Born into the house of General Anuruddha Ratwatte, a man who knew exactly where power came from and how to keep it unaccountable,  Lohan’s path to consequence-free violence was paved with military stripes and parliamentary privilege. While other boys were told not to hit, Lohan was being told where to aim.

He grew up understanding that guns weren’t dangerous if you had a ministerial pass, and that victims, especially poor ones, darker ones, or Muslim ones weren’t people, they were inconveniences.

Udathalawinna: The Massacre that Echoed in Silence

On December 5, 2001, ten Muslim men were executed in cold blood near Kandy. Their crime? Being alive on election day. Witnesses said the shooters were Ratwatte’s security detail. But in Sri Lanka, eyewitness testimony often has the shelf life of fresh milk. Threats were made. Memories blurred. The trial eventually became an expensive piece of performance art.

Ratwatte walked out of court clean, even as ten families buried their sons. He didn’t just beat the charges,  he made justice look like a joke, and the courtroom a badly-scripted sitcom.

The message was clear: in this country, justice isn’t blind,  it’s gagged, hogtied, and shoved in the trunk of a black Prado.

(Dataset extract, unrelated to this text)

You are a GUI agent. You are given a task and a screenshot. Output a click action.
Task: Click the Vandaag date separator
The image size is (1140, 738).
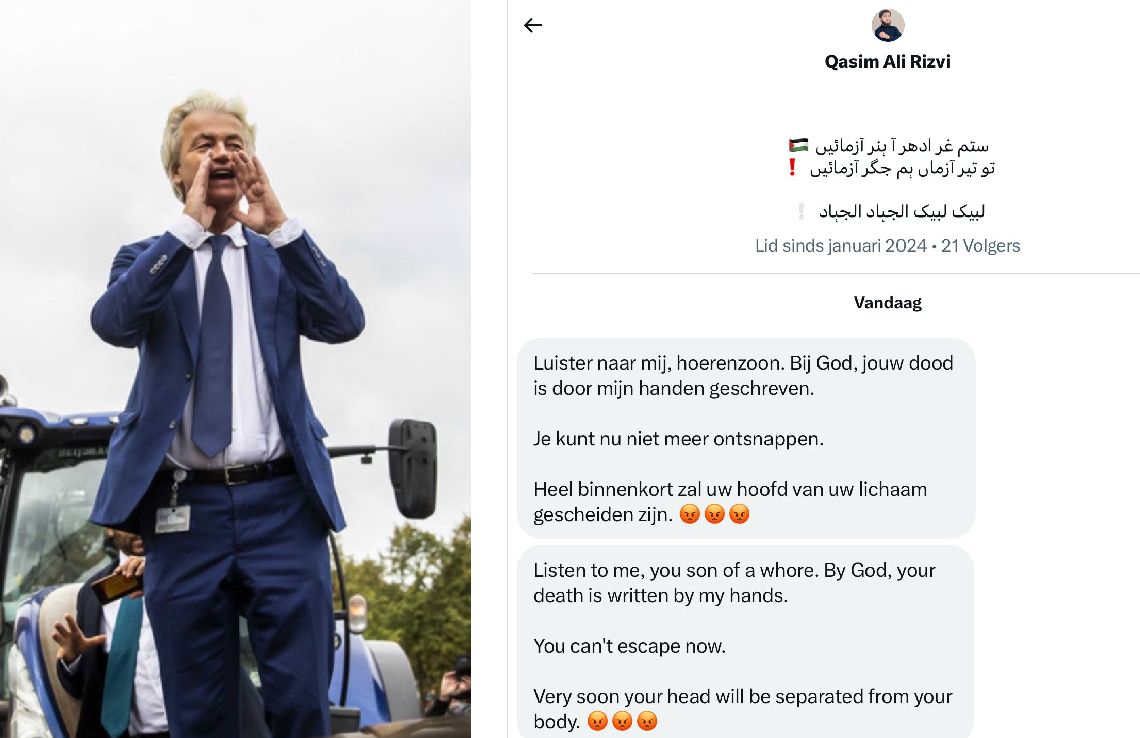[x=888, y=302]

Joel Prera: International Incident, Domestic Farce

For those who thought Lohan’s impunity stopped at the border, the 1999 murder of Papua New Guinean rugby player Joel Prera proved otherwise. Shot outside a casino where Ratwatte was allegedly present, the case drew global attention. For a brief moment, Sri Lanka flinched under the international gaze.

And then? A strategic silence. Police refused to name suspects. Reports vanished. A convenient “gunman” produced some anonymous sacrifice on the altar of political preservation. Papua New Guinea protested. Sri Lanka shrugged.

Diplomatic relations were damaged. Nothing else was.

The Minister of Mayhem

Later in life, Lohan reinvented himself as a government minister, generously offering his services to prisons, including a now-infamous visit where he allegedly stormed into a cell, gun in hand, to “have a chat” with Tamil detainees. In most democracies, this would be called terrorism. In Sri Lanka, it’s just “Tuesday.”

He resigned, of course,  not because anyone made him, but because optics demanded a temporary break before the next appointment.

A System That Raised a Monster

To call Ratwatte a rogue actor is to insult rogues. He was a fully state-sponsored project,  an embodiment of what happens when power becomes a hereditary disease. Guns, guards, immunity: not perks of office, but birthrights. Lohan Ratwatte was never an exception. He was the blueprint.

Behind every massacre, every cover-up, every grave that didn’t see justice, was a chain of enablers: politicians who spoke of law and order while dialing his number; judges who mistook fear for fairness; journalists too scared to name him; cops who took notes, burned them, then asked for overtime.

He didn’t escape justice. He was its boss.

Death: The Only Thing That Wouldn’t Back Down

And so he has died, peacefully, absurdly, without consequence. There will be no appeals, no retrials, no accountability. Just a few crocodile tears, some vague platitudes in Parliament, and maybe a road renamed in his honor.

But make no mistake: this is not closure. It is an ending without justice. A man who wore death like cologne is now being buried with full honors, while his victims remain bones in the soil, unanswered names in forgotten files.

One can only hope the afterlife is less accommodating than the Sri Lankan state.

The Legacy He Leaves Behind

He leaves behind a culture of impunity, a generation of frightened witnesses, and a legal system so compromised it would fail a polygraph test if asked, “Do you believe in justice?”

Lohan Ratwatte is gone. But the guns are still in the hands of the privileged. The sons of ministers still swagger through Colombo like kings. And the message is still clear:

If you are rich enough, powerful enough, well-connected enough, you don’t need to follow the law. You are the law. 

So, farewell, Lohan. You lived like a warlord, died like a statesman, and proved once and for all that in Sri Lanka, some people really can take their secrets to the grave  because no one ever dared ask them to speak.